As part of a larger UX team, I designed Google Marketing Advisor, an agentic AI tool that autonomously diagnoses and resolves customer issues, replacing the traditional call center model and reducing time-to-resolution.
The Challenge
Google Ads is a complex platform with a steep learning curve. Small and medium business (SMB) owners, who lack dedicated marketing teams or ad operations expertise, struggle to navigate its features, set up campaigns effectively, and troubleshoot issues on their own.

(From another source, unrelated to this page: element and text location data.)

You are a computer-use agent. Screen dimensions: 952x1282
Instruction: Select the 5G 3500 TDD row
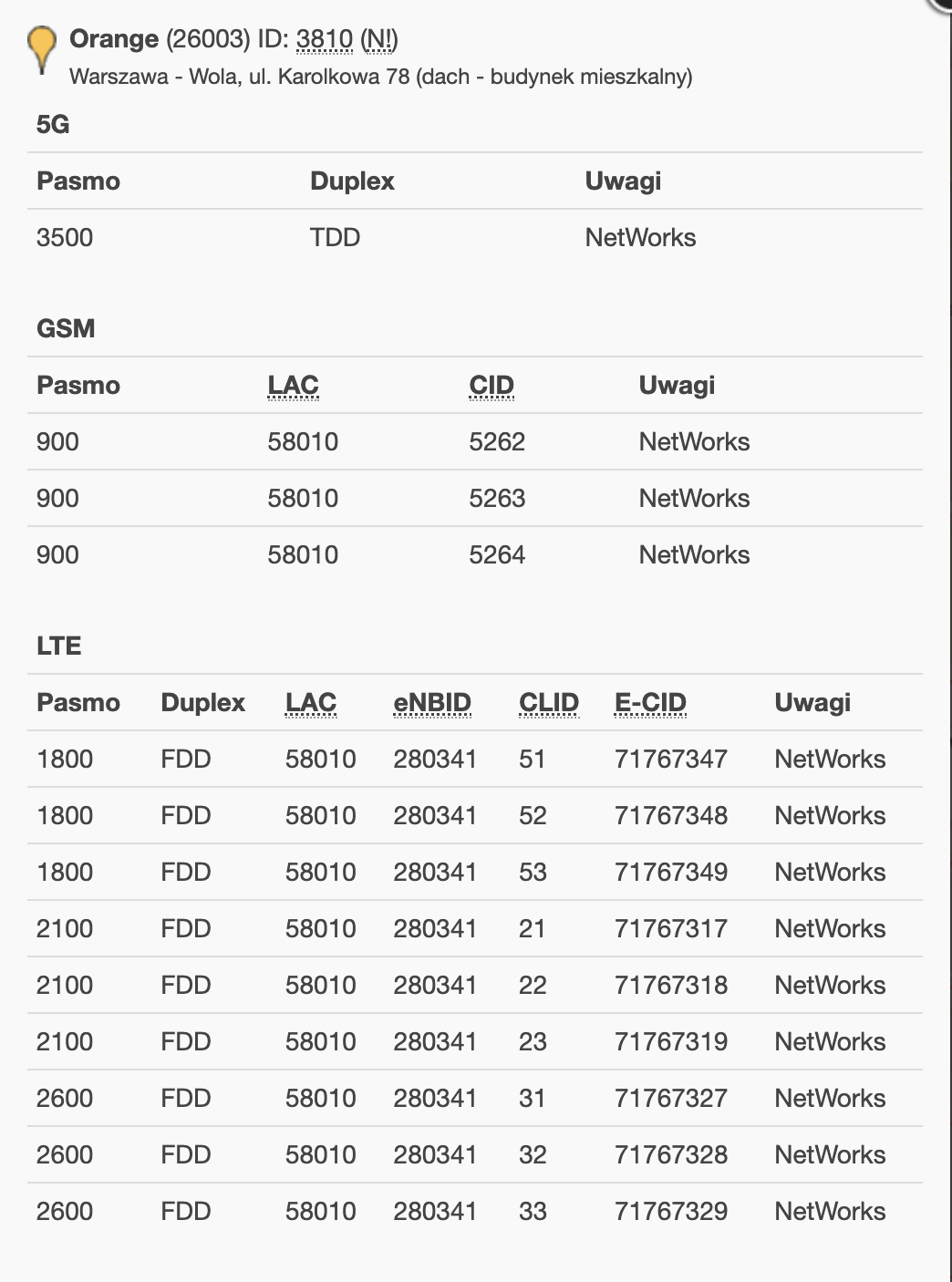[475, 238]
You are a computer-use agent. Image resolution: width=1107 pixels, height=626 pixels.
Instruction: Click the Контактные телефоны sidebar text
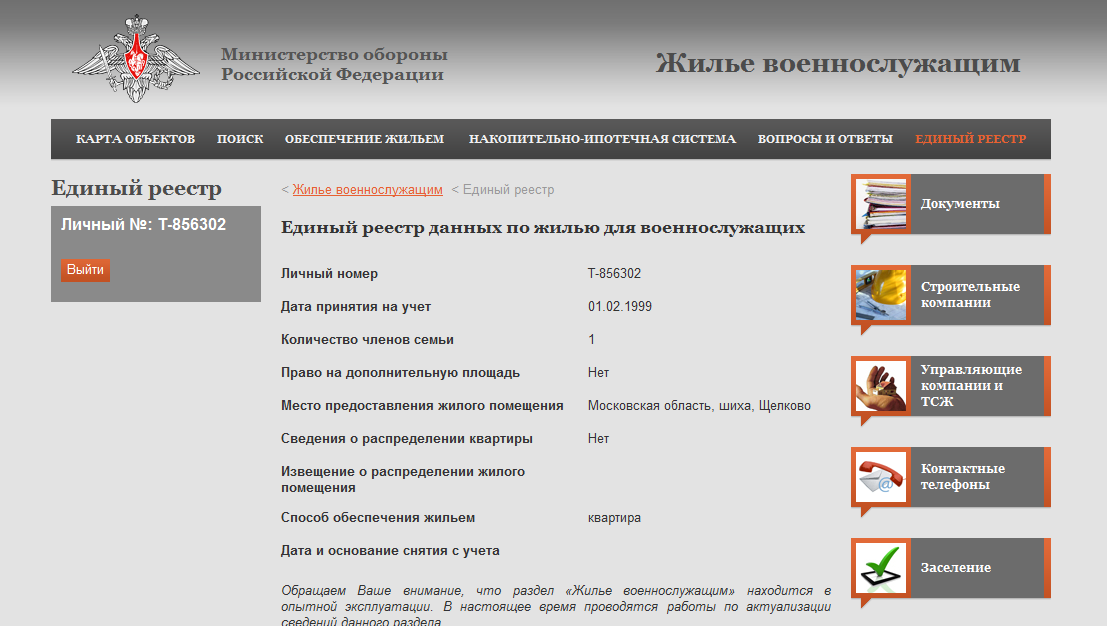pos(963,477)
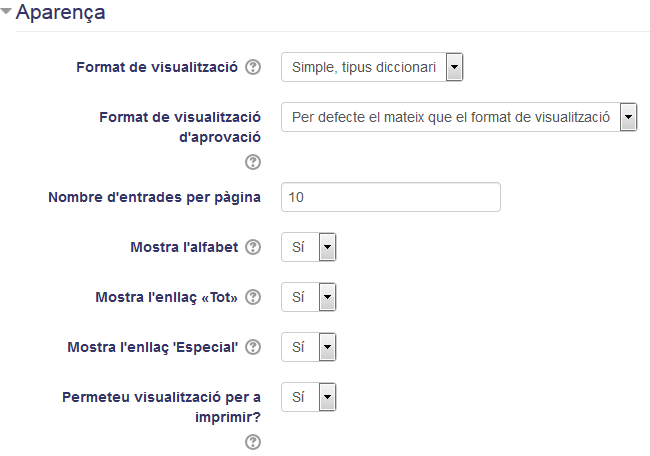Click the Nombre d'entrades per pàgina label
Viewport: 650px width, 456px height.
click(155, 197)
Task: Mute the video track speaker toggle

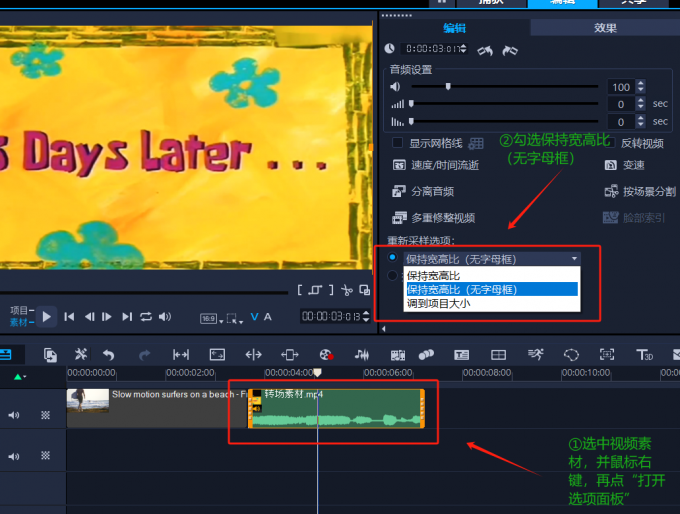Action: coord(13,415)
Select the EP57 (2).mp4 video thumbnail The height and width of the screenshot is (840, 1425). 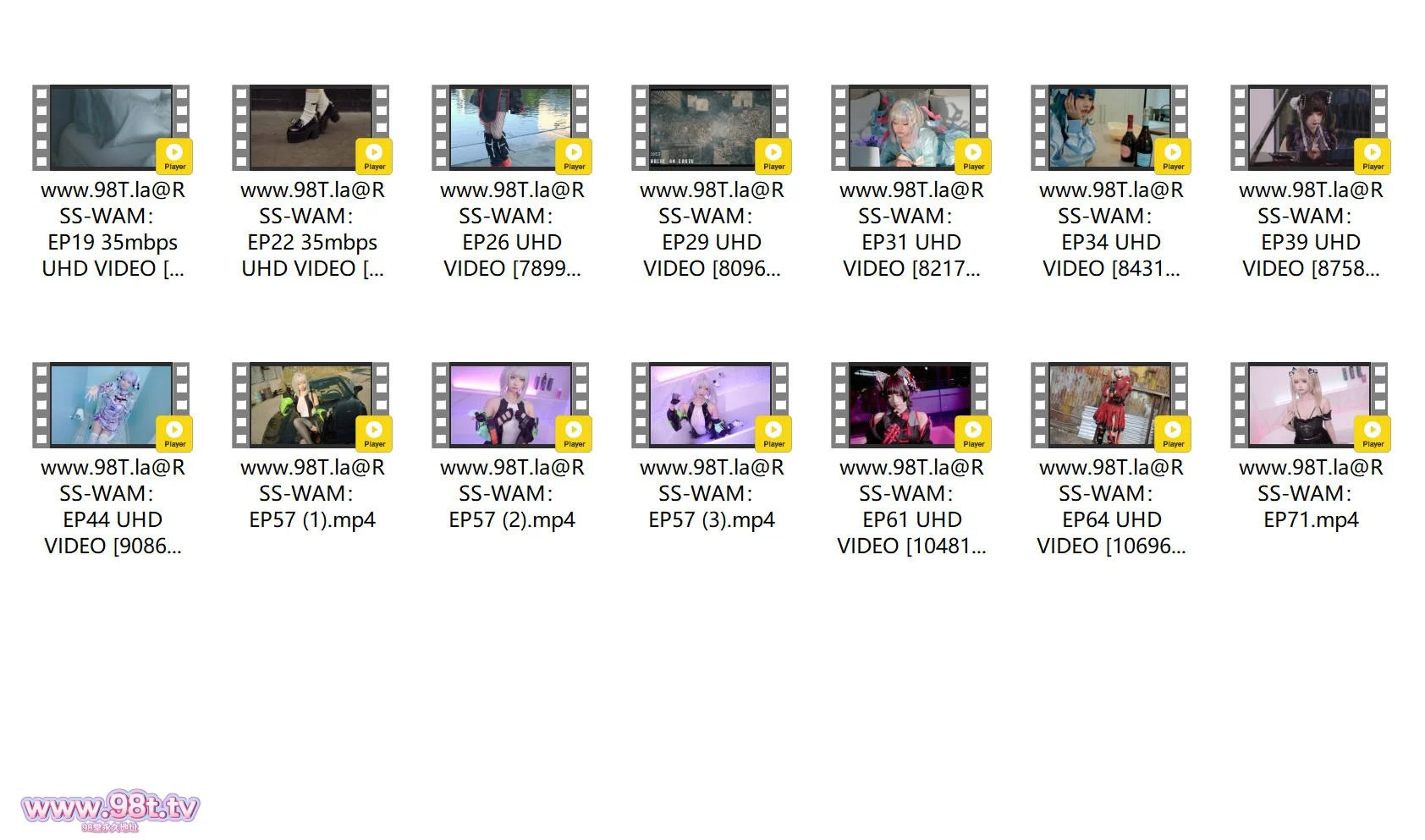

Without access to concierge-level guidance, their only option is to contact customer support agents, a reactive and time-consuming process that leaves them waiting in queues rather than getting the timely help they need to keep their campaigns running and their ad spend working efficiently.
The Approach
I started by interviewing small and medium business owners alongside customer support agents to understand the most common challenges faced when creating and managing ad campaigns. The research revealed a clear need for a service layer to bridge the gap between the platform's complexity and the support these business owners actually needed.
The solution had to adhere to a core set of principles: it needed to mediate and reduce complexity in real time, interpreting context and surfacing relevant information faster than a human agent. It had to keep pace with evolving advertising rules and policies, be available around the clock, and guide users toward appropriate actions without requiring them to understand the entire system — all while reducing cognitive load and preserving trust, control, and decision quality for the end user.
The Outcome
The result was the Google Marketing Advisor — an agentic AI designed as a service layer that integrates directly within Google Ads. It provides all customers with the caliber of support previously only available through a customer support agent, offering real-time, personalized guidance at scale.